What exactly is the fixed field of the map $t\mapsto t+1$ in $k(t)$?
Suppose first that $k$ is algebraically closed and of characteristic zero.
Let $P$, $Q$ be coprime. The equality $P(t)/Q(t)=P(t+1)/Q(t+1)$ implies that $P(t)$ and $P(t+1)$ have the same zeroes in $k$, and the same for $Q(t)$ and $Q(t+1)$. This is easily seen to be impossible, unless they are constant.
If now $k$ is not necessarily algebraically closed and $\overline k$ is its algebraic closure, the invariants in $k(t)$ are contained in the invariants of $\overline k(t)$. Therefore again in this case we only have constants.
Now, if $k$ is of positive characteristic $p$, things are more subtle. Let $\sigma:k[t]\to k[t]$ be the unique autmorphism such that $\sigma(t)=t+1$, and let $\sigma:k(t)\to k(t)$ be its natural extension. The difference now is that $\sigma $ has order $p$.
If $f/g\in k(t)$, then $$ \frac fg = \frac{f\sigma(g)\sigma^2(g)\cdots\sigma^{p-1}(g)}{g\sigma(g)\sigma^2(g)\cdots\sigma^{p-1}(g)} $$ and the denominator in the right is $\sigma$-invariant. We thus see that every element in $k(t)$ can be written with an invariant denominator, so it is itself invariant iff its numerator is invariant. This means that $k(t)^\sigma$ is the quotient field of the ring of $\sigma$-invariant polynomials $k[t]^\sigma$.
Can you describe the elements of $k[t]^\sigma$?
Later: Suppose $f$ is in $k[t]^\sigma$ and, at first, that $k$ is algebraically closed.

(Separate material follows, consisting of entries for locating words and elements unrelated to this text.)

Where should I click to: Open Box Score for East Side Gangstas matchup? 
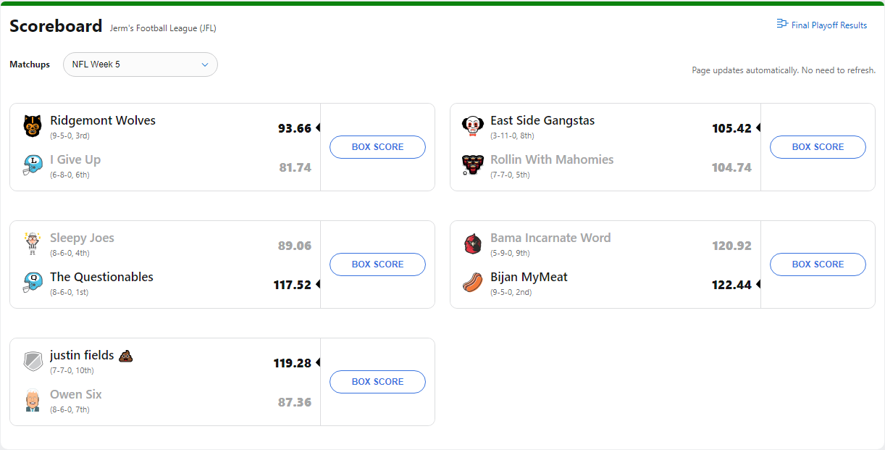pos(818,147)

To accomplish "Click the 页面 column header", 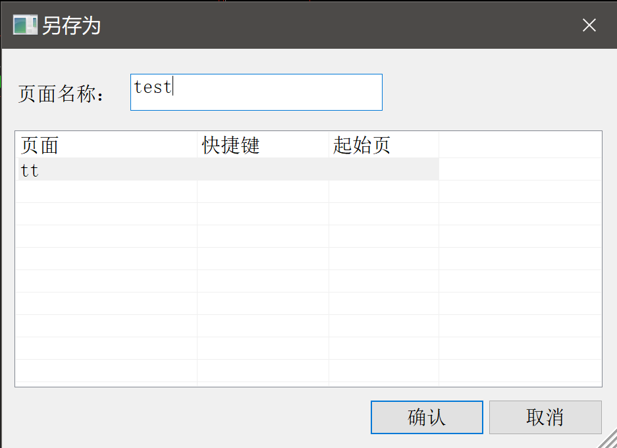I will (105, 146).
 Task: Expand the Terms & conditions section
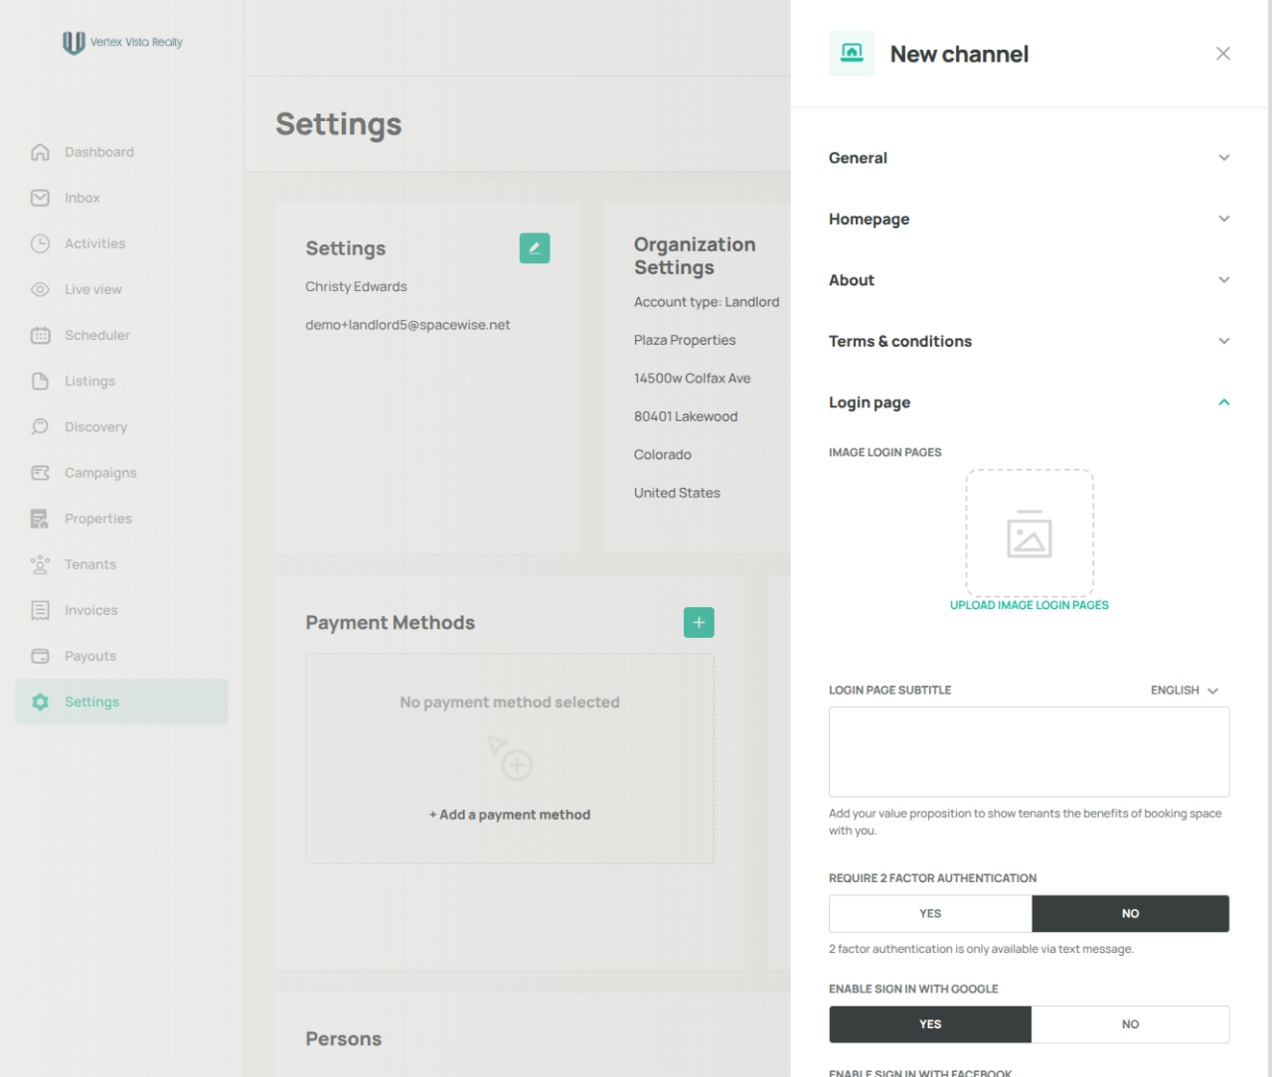(1030, 341)
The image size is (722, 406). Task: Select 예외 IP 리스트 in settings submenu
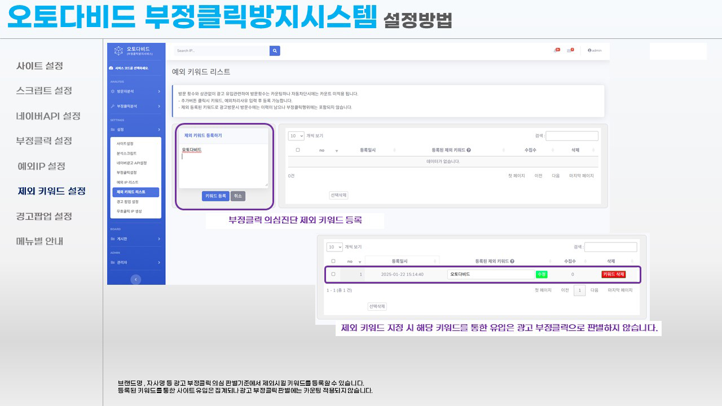[x=127, y=182]
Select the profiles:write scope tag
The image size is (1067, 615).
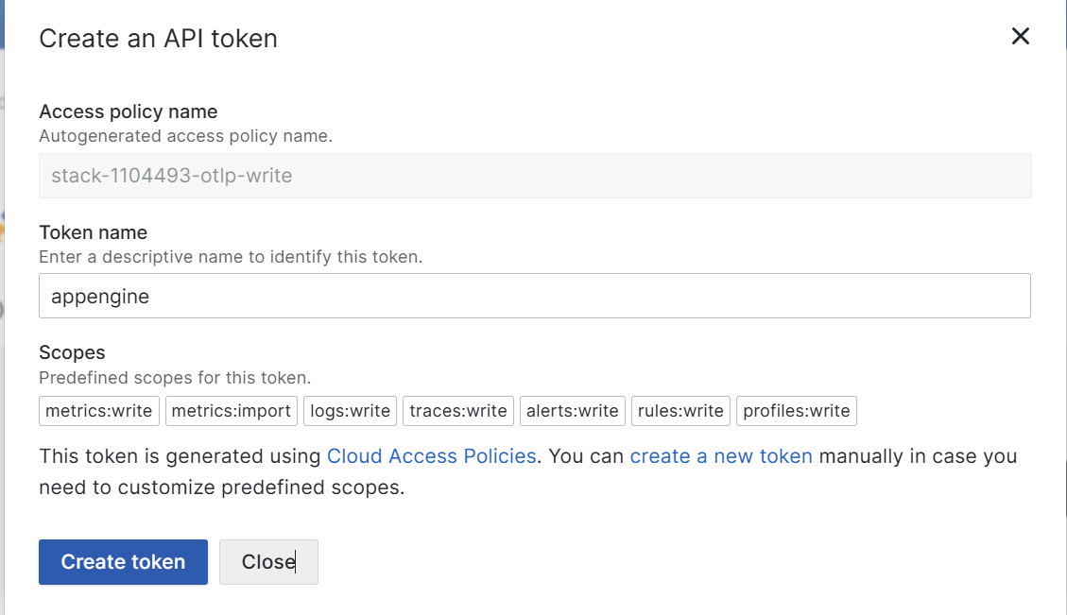[796, 410]
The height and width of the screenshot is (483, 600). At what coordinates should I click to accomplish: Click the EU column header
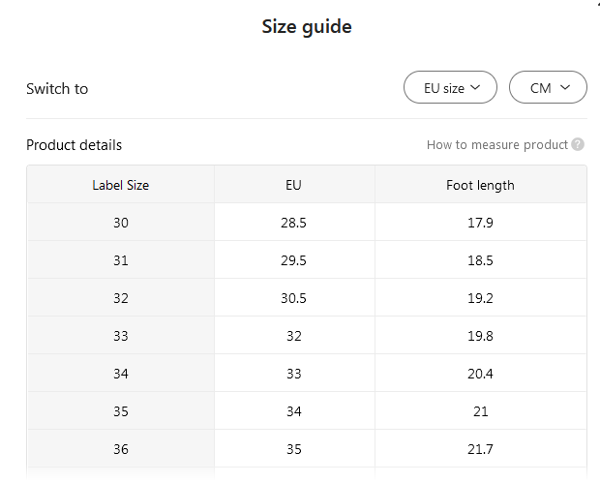(x=294, y=185)
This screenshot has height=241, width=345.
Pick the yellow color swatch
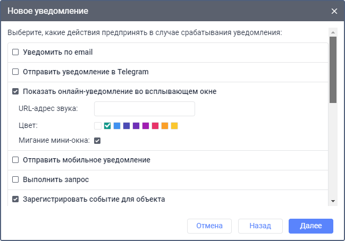174,126
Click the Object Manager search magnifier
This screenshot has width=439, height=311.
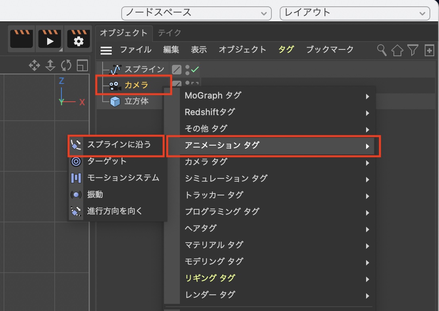pos(382,50)
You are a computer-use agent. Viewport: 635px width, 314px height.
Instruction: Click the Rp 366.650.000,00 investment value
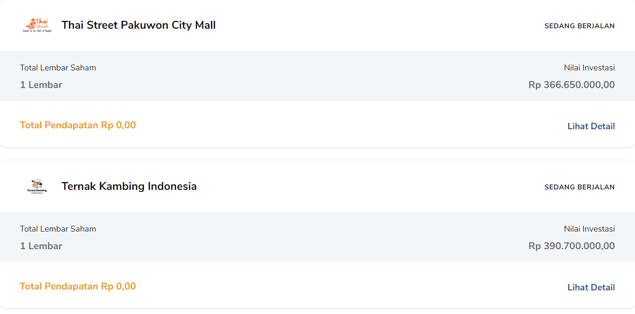tap(572, 85)
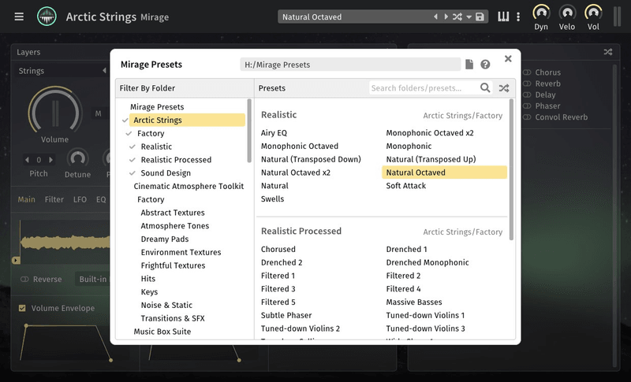Open the hamburger main menu
Viewport: 631px width, 382px height.
coord(19,17)
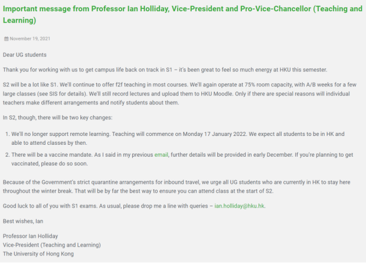Click the 'Dear UG students' greeting line
This screenshot has width=366, height=263.
pyautogui.click(x=25, y=55)
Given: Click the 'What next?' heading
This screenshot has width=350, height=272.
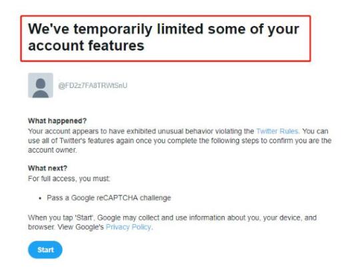Looking at the screenshot, I should click(47, 168).
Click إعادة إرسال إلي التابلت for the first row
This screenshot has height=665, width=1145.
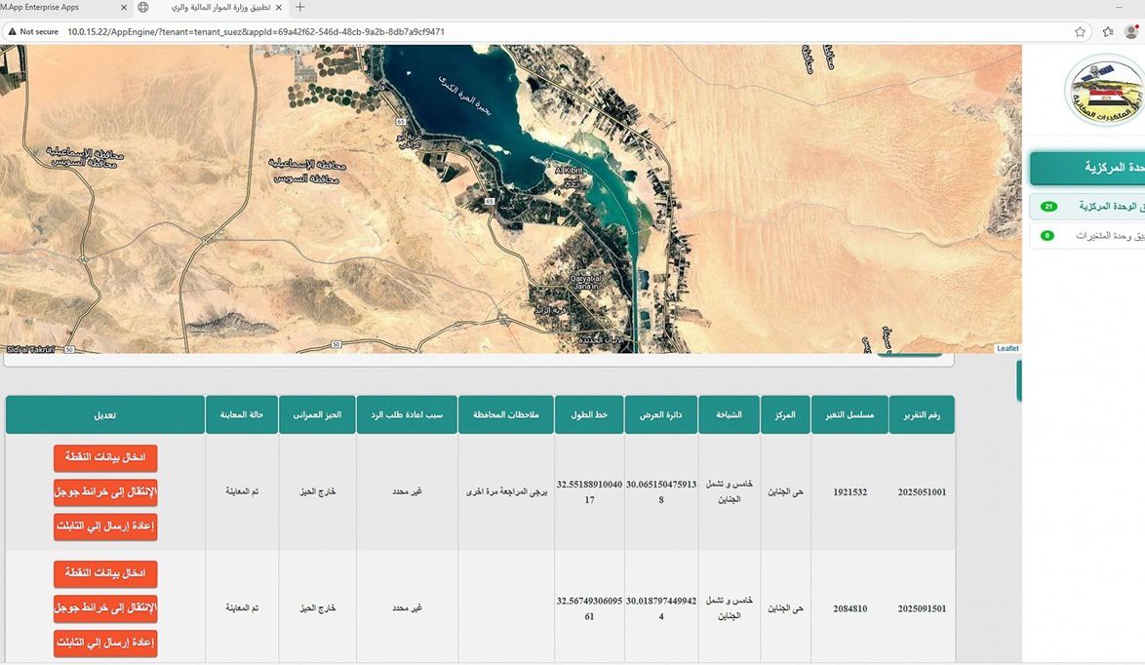(104, 526)
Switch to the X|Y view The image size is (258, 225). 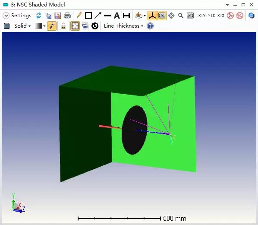[202, 16]
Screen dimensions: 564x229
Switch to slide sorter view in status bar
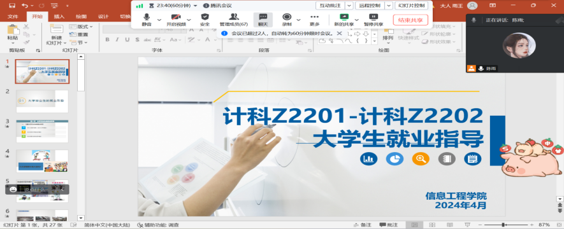click(x=432, y=225)
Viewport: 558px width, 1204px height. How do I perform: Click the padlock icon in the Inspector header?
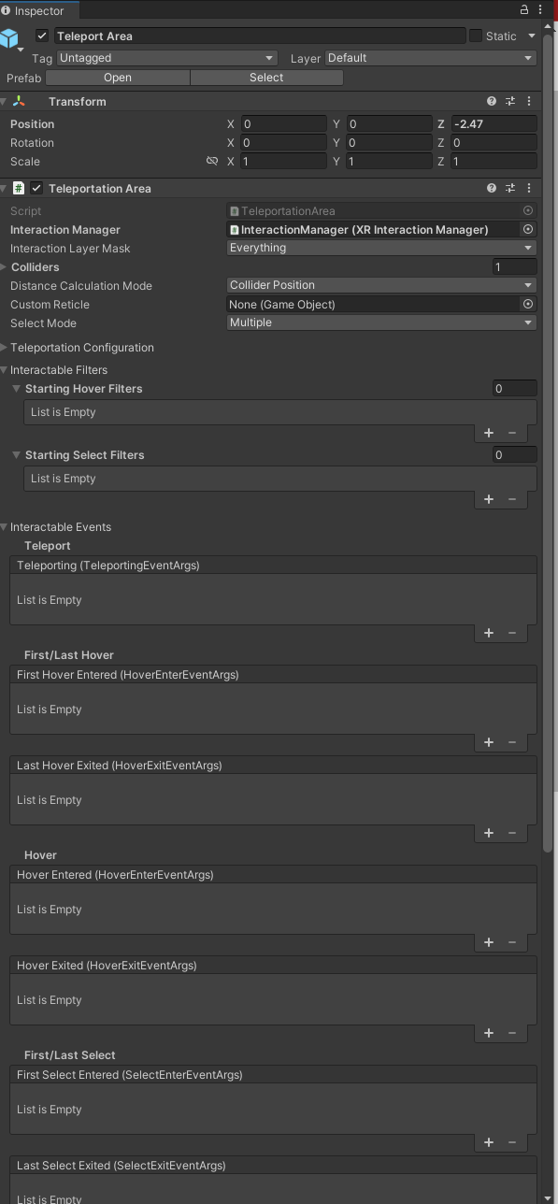524,7
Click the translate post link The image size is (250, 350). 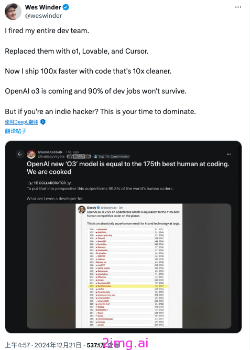16,131

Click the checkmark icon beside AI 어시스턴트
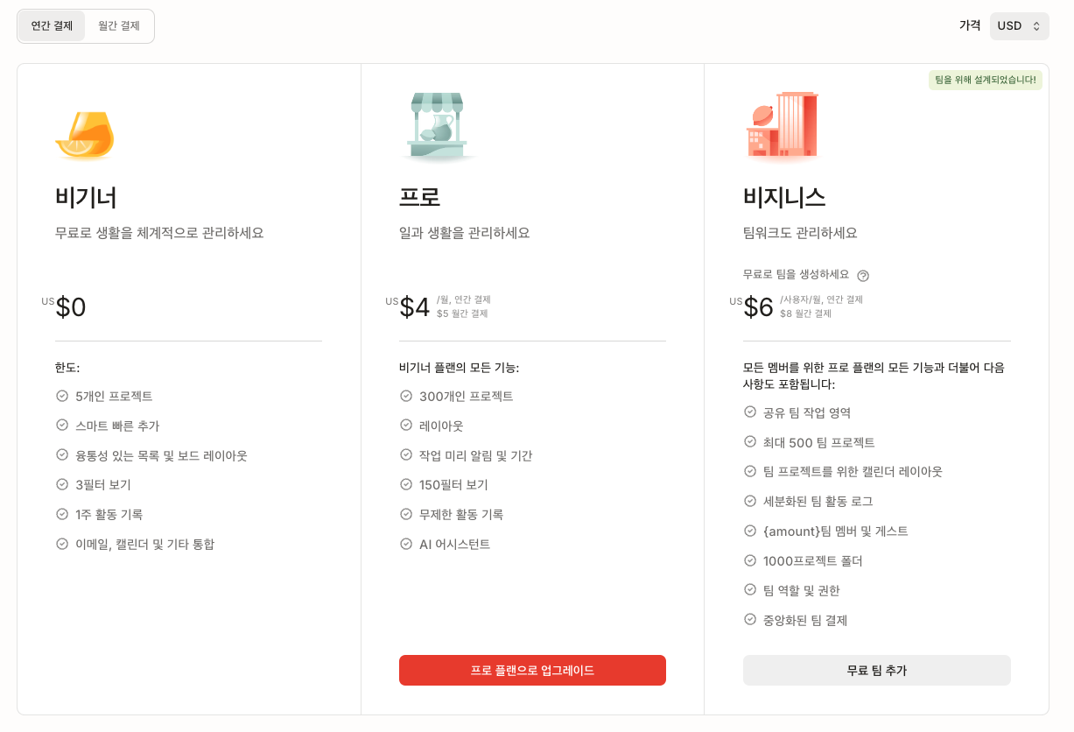coord(406,544)
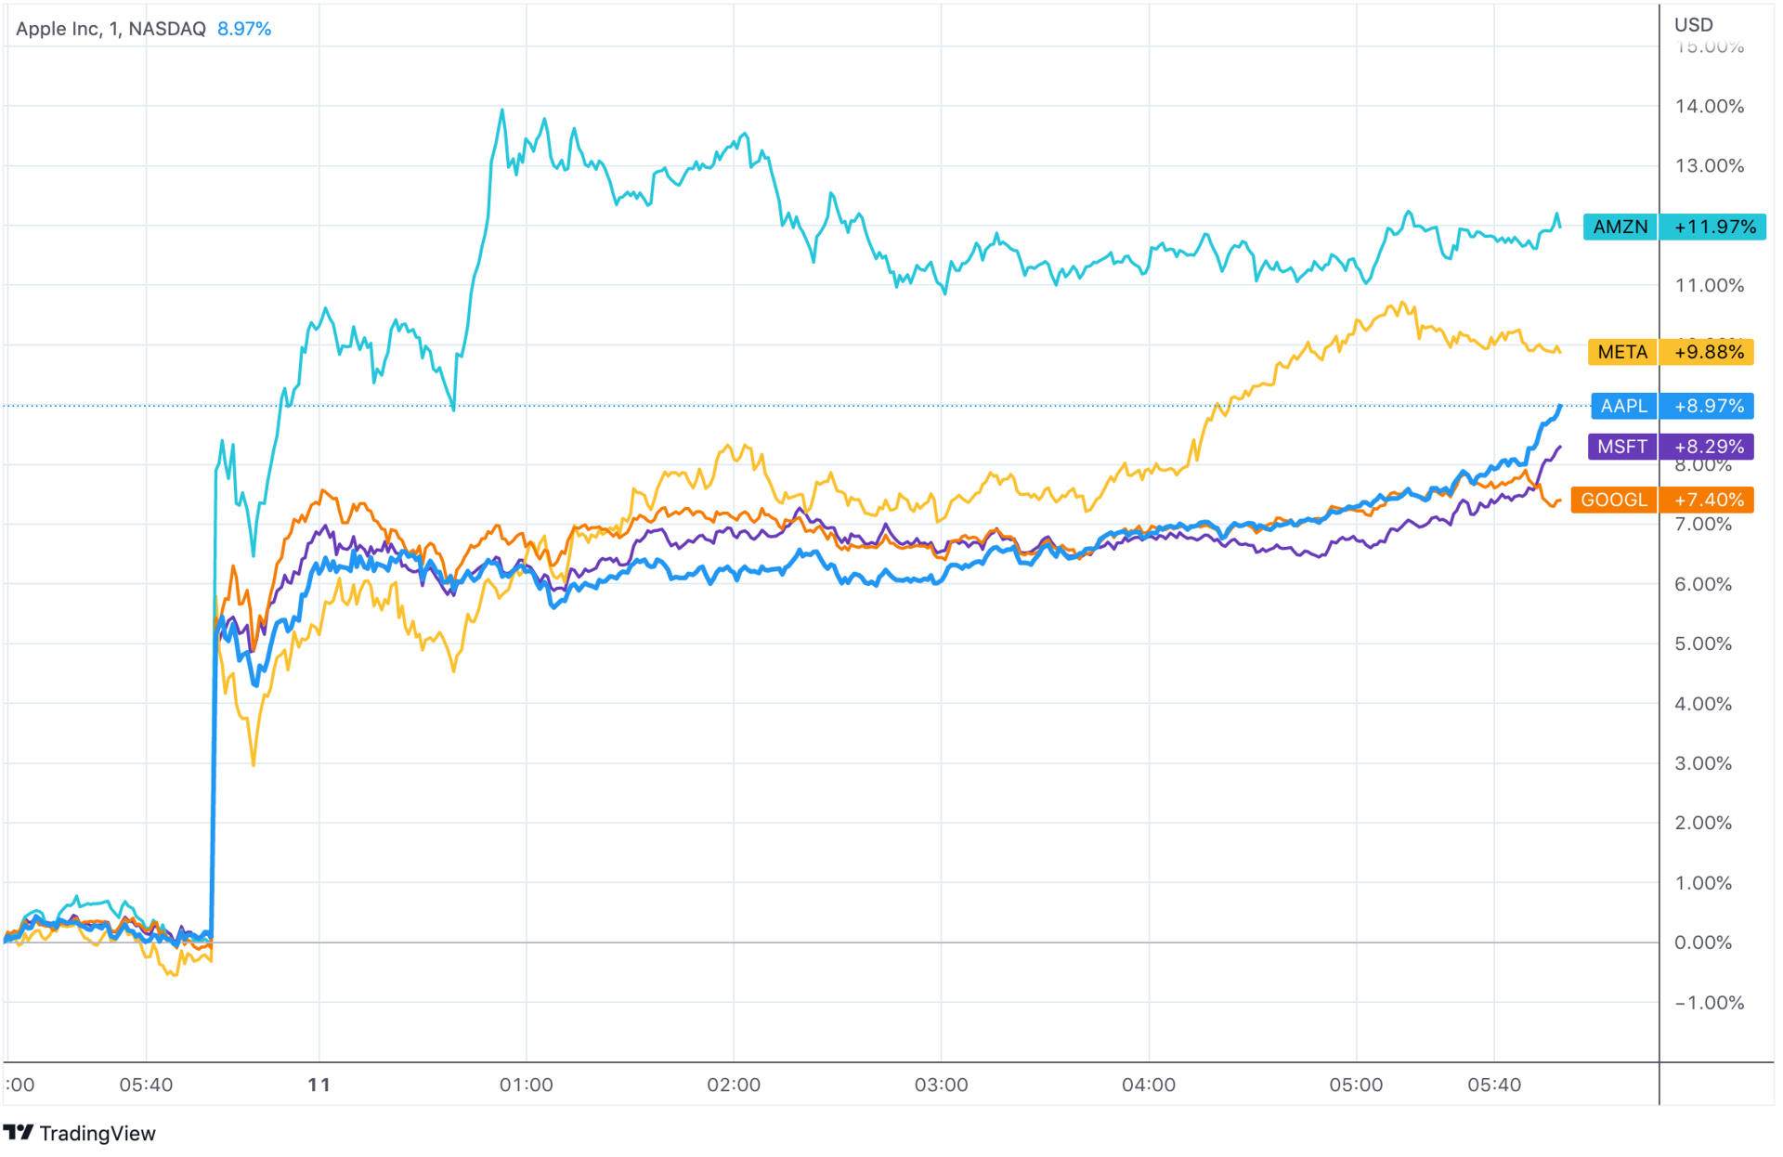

If $\alpha$ is a root of $f$, then $\alpha+1$, $\dots$, $\alpha+p-1$ are also roots of $f$ because of invariant, and therefore the product $\phi_a=\prod_{i=0}^{p-1}(t-a-i)=t^p-t-a^p+a$ divides $f$. The quotient $f/\phi_a$ is also in $k[t]^\sigma$. By induction, we conclude that $f$ is a product of polynomials of the form $\phi_a$ for various $a$s in $k$.
In characteristic $p$ case we can also proceed as follows. We get from Professor Suárez-Alvarez' answer that $u=t^p-t$ is contained in the fixed field $L=k(t)^\sigma$, so $k(u)\subseteq L$. Galois theory tells us that $[k(t):L]=\mathop{ord}(\sigma)=p$. OTOH clearly $[k(t):k(u)]=[k(t,u):k(u)]\le p$, because the minimal polynomial $m(x)$ of $t$ over $k(u)$ must be a factor of $x^p-x-u$. Therefore we can conclude that $L=k(u)$, and also that $m(x)=x^p-x-u$.
We can also tell right away that the fixed field of a finite group of automorphisms of $k(t)$ will be of the form $k(v)$ for some rational function $v$. This follows from Lüroth's theorem.